**DESCRIPTION OF THE TASK**:
Please tally the lines below that contain the string "Google" and reply with that figure only.

Dataset entries:

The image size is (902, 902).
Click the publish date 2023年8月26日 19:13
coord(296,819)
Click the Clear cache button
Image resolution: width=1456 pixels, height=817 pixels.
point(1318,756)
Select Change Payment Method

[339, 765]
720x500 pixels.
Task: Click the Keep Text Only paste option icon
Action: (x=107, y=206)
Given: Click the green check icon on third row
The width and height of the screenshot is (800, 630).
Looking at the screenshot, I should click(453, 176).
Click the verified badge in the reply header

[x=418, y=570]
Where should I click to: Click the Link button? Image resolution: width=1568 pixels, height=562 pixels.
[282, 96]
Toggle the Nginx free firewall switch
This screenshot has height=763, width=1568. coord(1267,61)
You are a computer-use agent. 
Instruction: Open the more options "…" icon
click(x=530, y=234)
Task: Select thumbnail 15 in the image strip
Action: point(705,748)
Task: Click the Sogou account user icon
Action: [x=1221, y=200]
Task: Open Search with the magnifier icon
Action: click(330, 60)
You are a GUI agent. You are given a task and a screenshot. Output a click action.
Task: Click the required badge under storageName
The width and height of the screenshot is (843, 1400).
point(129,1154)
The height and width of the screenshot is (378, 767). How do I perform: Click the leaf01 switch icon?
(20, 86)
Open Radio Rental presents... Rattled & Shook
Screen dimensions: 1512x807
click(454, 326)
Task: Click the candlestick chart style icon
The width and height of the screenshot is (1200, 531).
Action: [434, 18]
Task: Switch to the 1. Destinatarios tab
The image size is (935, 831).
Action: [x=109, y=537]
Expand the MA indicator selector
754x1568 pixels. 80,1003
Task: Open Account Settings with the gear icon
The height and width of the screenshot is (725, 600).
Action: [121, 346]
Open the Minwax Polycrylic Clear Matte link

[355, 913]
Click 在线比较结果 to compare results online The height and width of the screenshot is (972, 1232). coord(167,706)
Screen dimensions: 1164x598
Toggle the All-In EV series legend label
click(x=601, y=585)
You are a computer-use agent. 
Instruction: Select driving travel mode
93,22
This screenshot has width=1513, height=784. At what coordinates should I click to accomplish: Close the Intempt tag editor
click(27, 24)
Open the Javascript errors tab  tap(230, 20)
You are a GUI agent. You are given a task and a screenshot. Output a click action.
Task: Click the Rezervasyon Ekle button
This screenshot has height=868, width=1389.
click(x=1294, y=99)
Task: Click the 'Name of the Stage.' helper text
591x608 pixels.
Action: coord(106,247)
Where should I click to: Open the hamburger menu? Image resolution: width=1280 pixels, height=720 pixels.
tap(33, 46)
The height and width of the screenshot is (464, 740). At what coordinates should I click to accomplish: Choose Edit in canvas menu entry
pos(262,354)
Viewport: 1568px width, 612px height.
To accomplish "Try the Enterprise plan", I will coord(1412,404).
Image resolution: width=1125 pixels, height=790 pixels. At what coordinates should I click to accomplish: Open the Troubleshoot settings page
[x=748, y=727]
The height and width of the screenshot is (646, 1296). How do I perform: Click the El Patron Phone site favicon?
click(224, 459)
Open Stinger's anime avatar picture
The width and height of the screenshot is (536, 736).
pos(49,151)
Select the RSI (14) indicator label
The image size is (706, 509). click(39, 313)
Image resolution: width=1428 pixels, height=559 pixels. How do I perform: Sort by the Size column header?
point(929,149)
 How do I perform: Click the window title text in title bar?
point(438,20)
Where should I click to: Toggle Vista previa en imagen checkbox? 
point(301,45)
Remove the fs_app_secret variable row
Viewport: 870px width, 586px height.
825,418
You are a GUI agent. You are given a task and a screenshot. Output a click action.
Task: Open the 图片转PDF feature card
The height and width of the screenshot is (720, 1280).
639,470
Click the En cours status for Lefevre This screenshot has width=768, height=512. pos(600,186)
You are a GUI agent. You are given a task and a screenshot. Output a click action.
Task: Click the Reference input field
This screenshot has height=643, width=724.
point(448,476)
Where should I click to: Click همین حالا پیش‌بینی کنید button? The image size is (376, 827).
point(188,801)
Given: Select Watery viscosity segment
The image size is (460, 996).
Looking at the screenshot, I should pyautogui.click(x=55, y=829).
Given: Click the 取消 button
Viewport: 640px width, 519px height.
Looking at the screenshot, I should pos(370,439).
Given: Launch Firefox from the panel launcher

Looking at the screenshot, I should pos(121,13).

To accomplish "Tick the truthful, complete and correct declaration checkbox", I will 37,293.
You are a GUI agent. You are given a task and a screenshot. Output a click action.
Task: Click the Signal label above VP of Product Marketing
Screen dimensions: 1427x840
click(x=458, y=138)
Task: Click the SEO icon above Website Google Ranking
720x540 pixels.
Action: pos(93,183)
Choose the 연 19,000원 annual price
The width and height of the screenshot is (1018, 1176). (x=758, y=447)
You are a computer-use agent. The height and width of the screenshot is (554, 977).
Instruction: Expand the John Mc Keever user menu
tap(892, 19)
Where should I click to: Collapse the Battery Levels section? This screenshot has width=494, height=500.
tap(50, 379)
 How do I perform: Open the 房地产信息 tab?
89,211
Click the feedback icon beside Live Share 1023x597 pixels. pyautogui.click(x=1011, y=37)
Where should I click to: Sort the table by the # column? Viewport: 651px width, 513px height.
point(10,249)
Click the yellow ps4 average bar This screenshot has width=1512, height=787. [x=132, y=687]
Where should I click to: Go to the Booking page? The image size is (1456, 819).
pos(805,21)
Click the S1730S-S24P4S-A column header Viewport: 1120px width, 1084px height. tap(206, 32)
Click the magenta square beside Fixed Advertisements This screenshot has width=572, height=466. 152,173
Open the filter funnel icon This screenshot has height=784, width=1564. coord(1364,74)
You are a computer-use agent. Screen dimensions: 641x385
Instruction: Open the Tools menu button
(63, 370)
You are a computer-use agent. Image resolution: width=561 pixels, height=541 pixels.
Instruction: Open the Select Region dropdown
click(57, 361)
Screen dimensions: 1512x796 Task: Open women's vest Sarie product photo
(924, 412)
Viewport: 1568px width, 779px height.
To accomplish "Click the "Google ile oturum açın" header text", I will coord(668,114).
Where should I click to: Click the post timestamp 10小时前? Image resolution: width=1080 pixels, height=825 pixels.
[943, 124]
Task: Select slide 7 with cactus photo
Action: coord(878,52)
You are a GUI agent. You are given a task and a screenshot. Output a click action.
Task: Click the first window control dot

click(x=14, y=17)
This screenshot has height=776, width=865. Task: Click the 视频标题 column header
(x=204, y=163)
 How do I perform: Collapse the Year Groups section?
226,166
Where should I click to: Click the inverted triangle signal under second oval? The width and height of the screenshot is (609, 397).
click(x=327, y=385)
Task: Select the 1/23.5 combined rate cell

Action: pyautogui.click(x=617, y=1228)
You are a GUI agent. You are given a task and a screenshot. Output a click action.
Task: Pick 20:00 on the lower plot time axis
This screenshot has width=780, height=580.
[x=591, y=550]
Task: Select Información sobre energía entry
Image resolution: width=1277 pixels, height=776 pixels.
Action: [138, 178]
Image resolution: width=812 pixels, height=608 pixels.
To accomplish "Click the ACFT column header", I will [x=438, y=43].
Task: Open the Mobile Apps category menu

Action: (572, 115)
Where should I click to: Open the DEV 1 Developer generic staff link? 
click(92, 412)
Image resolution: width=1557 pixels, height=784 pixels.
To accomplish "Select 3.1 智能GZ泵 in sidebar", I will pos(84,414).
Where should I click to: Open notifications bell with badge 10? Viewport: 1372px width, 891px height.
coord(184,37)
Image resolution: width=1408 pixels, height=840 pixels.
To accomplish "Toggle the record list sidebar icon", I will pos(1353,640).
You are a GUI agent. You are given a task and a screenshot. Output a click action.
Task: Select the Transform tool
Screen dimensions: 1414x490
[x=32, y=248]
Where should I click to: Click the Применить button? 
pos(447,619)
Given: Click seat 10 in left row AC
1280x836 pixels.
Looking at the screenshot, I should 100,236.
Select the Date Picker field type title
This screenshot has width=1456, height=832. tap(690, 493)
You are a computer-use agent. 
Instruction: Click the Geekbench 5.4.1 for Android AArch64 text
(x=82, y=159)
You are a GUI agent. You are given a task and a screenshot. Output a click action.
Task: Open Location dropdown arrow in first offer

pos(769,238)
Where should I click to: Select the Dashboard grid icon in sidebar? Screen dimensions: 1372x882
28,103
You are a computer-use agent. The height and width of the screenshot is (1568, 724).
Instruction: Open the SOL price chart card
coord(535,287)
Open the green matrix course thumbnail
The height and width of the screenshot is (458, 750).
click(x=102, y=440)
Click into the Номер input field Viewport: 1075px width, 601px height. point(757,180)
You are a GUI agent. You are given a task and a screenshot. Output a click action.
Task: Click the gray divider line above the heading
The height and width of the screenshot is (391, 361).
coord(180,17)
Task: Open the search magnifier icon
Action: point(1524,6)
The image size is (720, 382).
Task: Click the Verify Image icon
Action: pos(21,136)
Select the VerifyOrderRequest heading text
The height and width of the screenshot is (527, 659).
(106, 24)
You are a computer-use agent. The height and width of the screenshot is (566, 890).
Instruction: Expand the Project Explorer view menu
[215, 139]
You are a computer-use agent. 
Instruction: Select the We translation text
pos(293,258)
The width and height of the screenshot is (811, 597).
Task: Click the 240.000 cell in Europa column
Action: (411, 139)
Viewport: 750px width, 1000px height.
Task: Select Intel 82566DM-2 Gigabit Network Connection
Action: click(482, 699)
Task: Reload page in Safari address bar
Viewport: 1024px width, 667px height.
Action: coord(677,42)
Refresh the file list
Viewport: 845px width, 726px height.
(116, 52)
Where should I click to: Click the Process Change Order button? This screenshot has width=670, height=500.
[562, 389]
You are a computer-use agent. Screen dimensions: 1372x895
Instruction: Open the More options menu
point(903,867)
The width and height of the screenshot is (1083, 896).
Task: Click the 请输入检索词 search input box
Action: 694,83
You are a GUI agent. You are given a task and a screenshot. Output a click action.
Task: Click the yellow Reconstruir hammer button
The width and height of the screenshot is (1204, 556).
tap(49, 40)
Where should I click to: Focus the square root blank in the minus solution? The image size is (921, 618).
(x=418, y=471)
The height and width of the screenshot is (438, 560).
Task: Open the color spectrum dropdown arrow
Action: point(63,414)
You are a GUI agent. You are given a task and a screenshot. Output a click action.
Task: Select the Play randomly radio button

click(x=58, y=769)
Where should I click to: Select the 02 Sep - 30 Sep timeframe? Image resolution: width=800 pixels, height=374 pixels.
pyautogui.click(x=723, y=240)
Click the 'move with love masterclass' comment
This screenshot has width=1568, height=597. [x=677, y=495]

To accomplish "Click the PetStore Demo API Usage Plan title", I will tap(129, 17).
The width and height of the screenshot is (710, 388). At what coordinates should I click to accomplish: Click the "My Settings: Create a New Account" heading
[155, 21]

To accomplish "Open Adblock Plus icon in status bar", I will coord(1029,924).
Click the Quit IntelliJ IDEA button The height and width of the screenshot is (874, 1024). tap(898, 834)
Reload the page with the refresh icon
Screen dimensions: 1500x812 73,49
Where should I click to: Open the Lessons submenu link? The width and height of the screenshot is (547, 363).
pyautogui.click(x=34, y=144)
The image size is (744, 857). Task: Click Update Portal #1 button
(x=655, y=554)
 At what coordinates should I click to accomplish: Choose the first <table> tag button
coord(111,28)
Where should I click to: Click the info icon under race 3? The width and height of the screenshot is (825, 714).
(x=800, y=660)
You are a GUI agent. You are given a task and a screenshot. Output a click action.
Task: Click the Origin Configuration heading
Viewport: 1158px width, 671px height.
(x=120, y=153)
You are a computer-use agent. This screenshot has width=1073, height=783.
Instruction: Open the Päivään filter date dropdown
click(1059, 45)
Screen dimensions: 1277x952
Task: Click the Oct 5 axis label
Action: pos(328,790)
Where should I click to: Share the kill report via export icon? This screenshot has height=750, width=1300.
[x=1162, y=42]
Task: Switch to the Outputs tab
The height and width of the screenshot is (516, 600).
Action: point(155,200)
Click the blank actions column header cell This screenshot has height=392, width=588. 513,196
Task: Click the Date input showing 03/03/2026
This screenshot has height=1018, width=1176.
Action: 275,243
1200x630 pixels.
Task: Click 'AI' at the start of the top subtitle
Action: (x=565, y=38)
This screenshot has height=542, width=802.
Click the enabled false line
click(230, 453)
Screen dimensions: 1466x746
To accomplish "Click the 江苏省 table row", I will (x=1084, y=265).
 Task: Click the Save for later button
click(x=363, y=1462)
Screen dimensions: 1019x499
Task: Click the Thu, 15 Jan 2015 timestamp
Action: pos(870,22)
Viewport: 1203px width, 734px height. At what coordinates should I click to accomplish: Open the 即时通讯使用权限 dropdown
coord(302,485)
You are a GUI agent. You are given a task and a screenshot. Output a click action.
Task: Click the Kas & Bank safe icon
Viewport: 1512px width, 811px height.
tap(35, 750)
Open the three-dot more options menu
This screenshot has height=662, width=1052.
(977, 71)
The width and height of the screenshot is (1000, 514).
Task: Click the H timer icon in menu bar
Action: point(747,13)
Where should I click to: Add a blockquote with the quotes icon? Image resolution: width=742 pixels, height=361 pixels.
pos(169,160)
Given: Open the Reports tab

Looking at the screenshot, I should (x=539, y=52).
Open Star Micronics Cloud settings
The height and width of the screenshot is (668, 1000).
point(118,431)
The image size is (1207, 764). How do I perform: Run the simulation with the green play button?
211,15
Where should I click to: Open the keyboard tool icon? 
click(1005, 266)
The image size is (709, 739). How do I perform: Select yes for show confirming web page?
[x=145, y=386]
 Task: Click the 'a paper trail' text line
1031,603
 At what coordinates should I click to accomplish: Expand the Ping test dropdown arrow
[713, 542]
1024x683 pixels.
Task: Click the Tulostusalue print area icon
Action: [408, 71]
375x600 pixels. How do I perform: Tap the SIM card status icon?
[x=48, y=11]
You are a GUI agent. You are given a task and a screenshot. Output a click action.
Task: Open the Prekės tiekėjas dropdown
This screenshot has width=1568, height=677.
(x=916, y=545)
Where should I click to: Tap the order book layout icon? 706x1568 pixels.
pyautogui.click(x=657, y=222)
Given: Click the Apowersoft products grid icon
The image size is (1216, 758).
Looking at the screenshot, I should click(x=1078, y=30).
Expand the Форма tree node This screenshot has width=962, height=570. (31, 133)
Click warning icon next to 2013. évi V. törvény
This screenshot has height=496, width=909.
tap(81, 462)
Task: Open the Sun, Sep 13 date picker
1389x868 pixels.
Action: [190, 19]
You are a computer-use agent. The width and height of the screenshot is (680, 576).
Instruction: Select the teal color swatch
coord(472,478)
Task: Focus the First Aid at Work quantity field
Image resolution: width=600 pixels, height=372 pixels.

**FINISHED EXERCISE**:
2